● **Source data**

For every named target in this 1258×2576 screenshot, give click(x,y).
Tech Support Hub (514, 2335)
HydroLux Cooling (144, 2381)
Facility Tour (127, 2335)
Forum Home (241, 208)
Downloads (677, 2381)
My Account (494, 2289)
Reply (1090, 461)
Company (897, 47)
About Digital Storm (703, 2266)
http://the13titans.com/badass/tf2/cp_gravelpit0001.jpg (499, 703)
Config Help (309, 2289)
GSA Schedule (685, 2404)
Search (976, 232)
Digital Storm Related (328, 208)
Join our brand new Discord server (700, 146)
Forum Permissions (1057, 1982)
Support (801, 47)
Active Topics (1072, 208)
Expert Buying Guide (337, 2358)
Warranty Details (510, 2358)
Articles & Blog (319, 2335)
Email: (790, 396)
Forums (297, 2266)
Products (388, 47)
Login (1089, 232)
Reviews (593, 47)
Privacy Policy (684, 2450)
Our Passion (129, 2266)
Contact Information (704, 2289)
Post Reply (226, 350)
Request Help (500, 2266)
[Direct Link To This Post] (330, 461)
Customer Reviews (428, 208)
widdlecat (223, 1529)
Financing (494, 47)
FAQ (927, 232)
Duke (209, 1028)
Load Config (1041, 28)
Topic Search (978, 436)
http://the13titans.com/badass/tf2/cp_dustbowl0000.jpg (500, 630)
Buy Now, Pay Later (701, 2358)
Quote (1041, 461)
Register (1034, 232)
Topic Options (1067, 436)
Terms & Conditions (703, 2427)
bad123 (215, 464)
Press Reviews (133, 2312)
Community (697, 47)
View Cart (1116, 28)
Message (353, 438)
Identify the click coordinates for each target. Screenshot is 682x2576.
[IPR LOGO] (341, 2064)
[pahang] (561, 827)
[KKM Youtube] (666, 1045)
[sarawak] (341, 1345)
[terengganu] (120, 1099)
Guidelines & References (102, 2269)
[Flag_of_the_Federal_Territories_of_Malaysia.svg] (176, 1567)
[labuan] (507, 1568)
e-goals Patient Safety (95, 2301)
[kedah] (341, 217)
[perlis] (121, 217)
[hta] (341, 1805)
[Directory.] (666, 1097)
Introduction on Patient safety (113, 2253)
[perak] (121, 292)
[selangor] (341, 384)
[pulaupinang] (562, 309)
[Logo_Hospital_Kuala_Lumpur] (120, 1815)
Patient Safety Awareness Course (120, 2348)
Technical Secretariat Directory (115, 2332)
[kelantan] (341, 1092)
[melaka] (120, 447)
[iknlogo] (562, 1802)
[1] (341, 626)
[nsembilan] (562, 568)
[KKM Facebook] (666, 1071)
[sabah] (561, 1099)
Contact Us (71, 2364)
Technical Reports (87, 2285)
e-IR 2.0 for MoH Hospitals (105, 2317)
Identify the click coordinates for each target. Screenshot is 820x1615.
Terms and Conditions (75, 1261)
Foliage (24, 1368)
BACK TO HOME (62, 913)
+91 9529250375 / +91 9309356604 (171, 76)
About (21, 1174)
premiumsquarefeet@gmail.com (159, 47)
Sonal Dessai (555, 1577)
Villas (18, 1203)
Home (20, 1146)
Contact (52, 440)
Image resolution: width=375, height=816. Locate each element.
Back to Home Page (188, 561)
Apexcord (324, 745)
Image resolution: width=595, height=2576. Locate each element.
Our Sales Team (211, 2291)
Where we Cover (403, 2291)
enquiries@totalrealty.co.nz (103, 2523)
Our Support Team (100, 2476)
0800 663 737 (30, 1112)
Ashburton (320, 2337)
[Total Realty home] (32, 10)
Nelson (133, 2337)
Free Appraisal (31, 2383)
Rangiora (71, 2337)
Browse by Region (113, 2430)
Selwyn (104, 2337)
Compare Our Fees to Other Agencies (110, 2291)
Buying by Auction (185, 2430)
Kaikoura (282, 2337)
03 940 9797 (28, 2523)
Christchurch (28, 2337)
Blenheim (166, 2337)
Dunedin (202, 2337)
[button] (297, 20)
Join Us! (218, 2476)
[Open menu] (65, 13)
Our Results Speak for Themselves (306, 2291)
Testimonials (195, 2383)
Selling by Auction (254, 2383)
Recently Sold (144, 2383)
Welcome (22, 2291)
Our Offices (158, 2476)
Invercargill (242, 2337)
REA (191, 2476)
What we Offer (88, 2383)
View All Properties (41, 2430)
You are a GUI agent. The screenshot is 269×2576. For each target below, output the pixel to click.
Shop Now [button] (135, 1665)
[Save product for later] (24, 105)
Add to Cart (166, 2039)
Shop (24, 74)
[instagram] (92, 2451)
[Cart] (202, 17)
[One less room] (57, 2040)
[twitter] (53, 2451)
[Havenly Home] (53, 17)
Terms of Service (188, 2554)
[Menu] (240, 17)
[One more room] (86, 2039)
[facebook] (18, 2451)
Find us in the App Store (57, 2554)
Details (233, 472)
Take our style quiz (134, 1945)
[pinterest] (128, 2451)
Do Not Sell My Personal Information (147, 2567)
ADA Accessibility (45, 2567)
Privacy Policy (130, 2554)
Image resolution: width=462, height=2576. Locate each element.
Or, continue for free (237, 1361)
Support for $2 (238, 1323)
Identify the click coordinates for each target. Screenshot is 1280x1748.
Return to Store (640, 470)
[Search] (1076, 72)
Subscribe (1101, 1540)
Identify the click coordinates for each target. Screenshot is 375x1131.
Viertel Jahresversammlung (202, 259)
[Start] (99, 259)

● **Work task**
Nothing in the records should differ from the original when you retype them.

● **Task output**
For every named target in this 1258×2576 screenshot, give click(x,y).
Tech Support Hub (514, 2335)
HydroLux Cooling (144, 2381)
Facility Tour (127, 2335)
Forum Home (241, 208)
Downloads (677, 2381)
My Account (494, 2289)
Reply (1090, 461)
Company (897, 47)
About Digital Storm (703, 2266)
http://the13titans.com/badass/tf2/cp_gravelpit0001.jpg (499, 703)
Config Help (309, 2289)
GSA Schedule (685, 2404)
Search (976, 232)
Digital Storm Related (328, 208)
Join our brand new Discord server (700, 146)
Forum Permissions (1057, 1982)
Support (801, 47)
Active Topics (1072, 208)
Expert Buying Guide (337, 2358)
Warranty Details (510, 2358)
Articles & Blog (319, 2335)
Email: (790, 396)
Forums (297, 2266)
Products (388, 47)
Login (1089, 232)
Reviews (593, 47)
Privacy Policy (684, 2450)
Our Passion (129, 2266)
Contact Information (704, 2289)
Post Reply (226, 350)
Request Help (500, 2266)
[Direct Link To This Post] (330, 461)
Customer Reviews (428, 208)
widdlecat (223, 1529)
Financing (494, 47)
FAQ (927, 232)
Duke (209, 1028)
Load Config (1041, 28)
Topic Search (978, 436)
http://the13titans.com/badass/tf2/cp_dustbowl0000.jpg (500, 630)
Buy Now, Pay Later (701, 2358)
Quote (1041, 461)
Register (1034, 232)
Topic Options (1067, 436)
Terms & Conditions (703, 2427)
bad123 (215, 464)
Press Reviews (133, 2312)
Community (697, 47)
View Cart (1116, 28)
Message (353, 438)
Identify the click coordinates for each target. Screenshot is 682x2576.
[IPR LOGO] (341, 2064)
[pahang] (561, 827)
[KKM Youtube] (666, 1045)
[sarawak] (341, 1345)
[terengganu] (120, 1099)
Guidelines & References (102, 2269)
[Flag_of_the_Federal_Territories_of_Malaysia.svg] (176, 1567)
[labuan] (507, 1568)
e-goals Patient Safety (95, 2301)
[kedah] (341, 217)
[perlis] (121, 217)
[hta] (341, 1805)
[Directory.] (666, 1097)
Introduction on Patient safety (113, 2253)
[perak] (121, 292)
[selangor] (341, 384)
[pulaupinang] (562, 309)
[Logo_Hospital_Kuala_Lumpur] (120, 1815)
Patient Safety Awareness Course (120, 2348)
Technical Secretariat Directory (115, 2332)
[kelantan] (341, 1092)
[melaka] (120, 447)
[iknlogo] (562, 1802)
[1] (341, 626)
[nsembilan] (562, 568)
[KKM Facebook] (666, 1071)
[sabah] (561, 1099)
Contact Us (71, 2364)
Technical Reports (87, 2285)
e-IR 2.0 for MoH Hospitals (105, 2317)
Identify the click coordinates for each target. Screenshot is 820x1615.
Terms and Conditions (75, 1261)
Foliage (24, 1368)
BACK TO HOME (62, 913)
+91 9529250375 / +91 9309356604 (171, 76)
About (21, 1174)
premiumsquarefeet@gmail.com (159, 47)
Sonal Dessai (555, 1577)
Villas (18, 1203)
Home (20, 1146)
Contact (52, 440)
Image resolution: width=375, height=816. Locate each element.
Back to Home Page (188, 561)
Apexcord (324, 745)
Image resolution: width=595, height=2576. Locate each element.
Our Sales Team (211, 2291)
Where we Cover (403, 2291)
enquiries@totalrealty.co.nz (103, 2523)
Our Support Team (100, 2476)
0800 663 737 (30, 1112)
Ashburton (320, 2337)
[Total Realty home] (32, 10)
Nelson (133, 2337)
Free Appraisal (31, 2383)
Rangiora (71, 2337)
Browse by Region (113, 2430)
Selwyn (104, 2337)
Compare Our Fees to Other Agencies (110, 2291)
Buying by Auction (185, 2430)
Kaikoura (282, 2337)
03 940 9797 (28, 2523)
Christchurch (28, 2337)
Blenheim (166, 2337)
Dunedin (202, 2337)
[button] (297, 20)
Join Us! (218, 2476)
[Open menu] (65, 13)
Our Results Speak for Themselves (306, 2291)
Testimonials (195, 2383)
Selling by Auction (254, 2383)
Recently Sold (144, 2383)
Welcome (22, 2291)
Our Offices (158, 2476)
Invercargill (242, 2337)
REA (191, 2476)
What we Offer (88, 2383)
View All Properties (41, 2430)
You are a GUI agent. The screenshot is 269×2576. For each target below, output the pixel to click.
Shop Now [button] (135, 1665)
[Save product for later] (24, 105)
Add to Cart (166, 2039)
Shop (24, 74)
[instagram] (92, 2451)
[Cart] (202, 17)
[One less room] (57, 2040)
[twitter] (53, 2451)
[Havenly Home] (53, 17)
Terms of Service (188, 2554)
[Menu] (240, 17)
[One more room] (86, 2039)
[facebook] (18, 2451)
Find us in the App Store (57, 2554)
Details (233, 472)
Take our style quiz (134, 1945)
[pinterest] (128, 2451)
Do Not Sell My Personal Information (147, 2567)
ADA Accessibility (45, 2567)
Privacy Policy (130, 2554)
Image resolution: width=462, height=2576. Locate each element.
Or, continue for free (237, 1361)
Support for $2 (238, 1323)
Identify the click coordinates for each target. Screenshot is 1280x1748.
Return to Store (640, 470)
[Search] (1076, 72)
Subscribe (1101, 1540)
Identify the click coordinates for each target. Screenshot is 375x1131.
Viertel Jahresversammlung (202, 259)
[Start] (99, 259)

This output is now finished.